I laughed. "No, that wasn't a bad 'oh.' Just surprised." I shook my head. "I really didn't think you liked me, Cullen."
"Jesus, that was years ago. People change. And look at you, with the light behind you and the snow in your hair, and that look in your eyes…"
"What look?"
"Like you miss something that you can't even describe, something you may not have ever known."
I nodded, taking in his words. It felt like my soul stretched out inside me, finally a little understood. "It doesn't make me pathetic?"
"God, no. It makes you beautiful, real. You're not trying to hide your shadows, and that just makes your light seem brighter. Contrasts, you know."
"What time is it?" I asked again, remembering my watch this time but feeling self-conscious from his scrutiny and wanting to draw his attention away.
"It's just about midnight," he said.
"Oh. Which way is west?"
He pointed to the other side of the roof, and then asked, "Why?"
"I just want to be looking toward Forks. Maybe if I send my wishes that direction in my heart, my family will feel it."
"I'll do it too," he said, taking my hand. We stepped softly to the other side of the roof, facing west, facing Forks.
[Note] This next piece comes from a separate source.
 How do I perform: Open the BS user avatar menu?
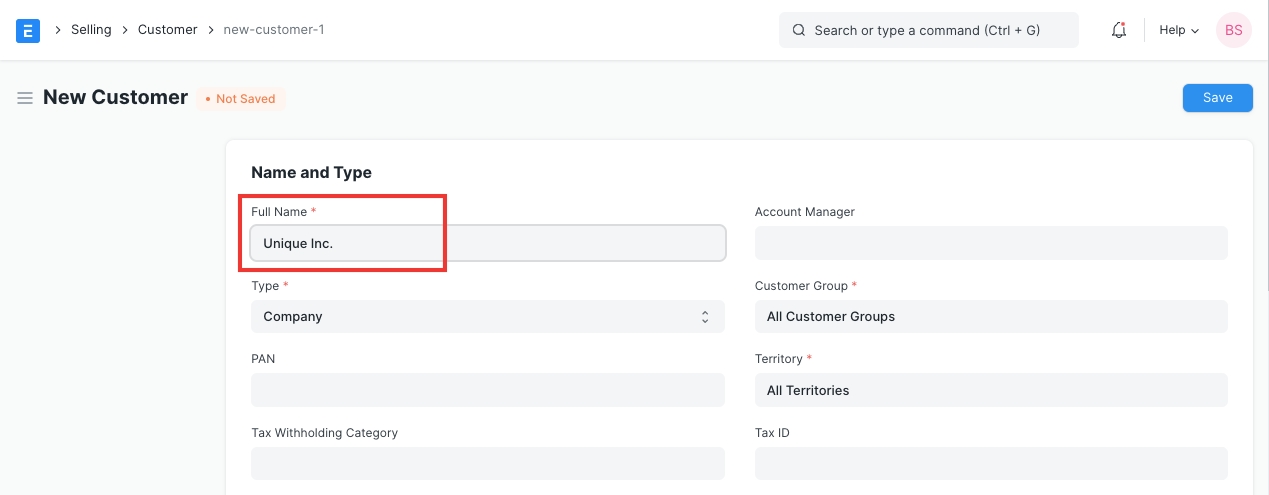(1233, 30)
"Merry Christmas, Forks," I said.
"Merry Christmas, Forks," Edward repeated.
"I love you, Mom and Dad. And … Phil, I guess."
"Who's Phil?"
"Mom's new husband."
"Ah."
"I love you, Mom and Dad and Emmett and Alice," said Edward. He squeezed my hand. "Merry Christmas, Bella."
"You called me Bella," I said, surprised.
"Sometimes I do that."
"Well, hey, Edward, Merry Christmas." I pulled out the bottle from my pocket and slipped it into Edward's hands. "It's a gift."
"A Coke?" he said, turning the bottle over and over.
"Well, I was told by a certain someone that I owed him a Coke. And you said no one ever gave you one, so I wanted someone to make good on a promise for once."
"This is the best present I've ever gotten," he said, screwing the top off and offering me the first sip, which I refused.
"You're a terrible liar," I said.
"I am. But then you know the other stuff I said is true, right?"
"Hmm," I said.
"It's getting cold. Let's go back inside," he said, laying his arm around my shoulders. We stepped carefully around our snow angels already softened by the falling snow, and, you know, they did look almost a little bit divine now.
We'd have to leave for the airport again in a few hours, so we took off our snow-covered shoes and socks, peeled off our wet outer layers, and walked barefoot into his warm apartment. I didn't feel too embarrassed in my waffle-weave longjohns. After all, he was just wearing boxers. He disappeared into his room and came back with pajama pants on. "Are you okay in those, or do you want pants too?" he asked.
"I think I'm fine."
We sat side by side on the sofa, leaning against each other, and then Edward leaned over and draped something over me. It was soft and fuzzy, and it took me a minute to realize it had big sleeves. "Cullen?"
"Yeah?"
"Is this … a Snuggie?"
"Um, yes."
"Okay, just checking."
We leaned against each other, neither of us bothering with the ridiculous Snuggie sleeves, as the white Christmas lights blinked on and off, on and off, like the snowflakes brushing like eyelashes against my cheeks. Looking over at Edward in the changing light, I felt I was watching him in an old black-and-white film shown through a flickering projector. I thought of our snow angels on the roof above our heads, mirroring our real selves, hiding us under their wings.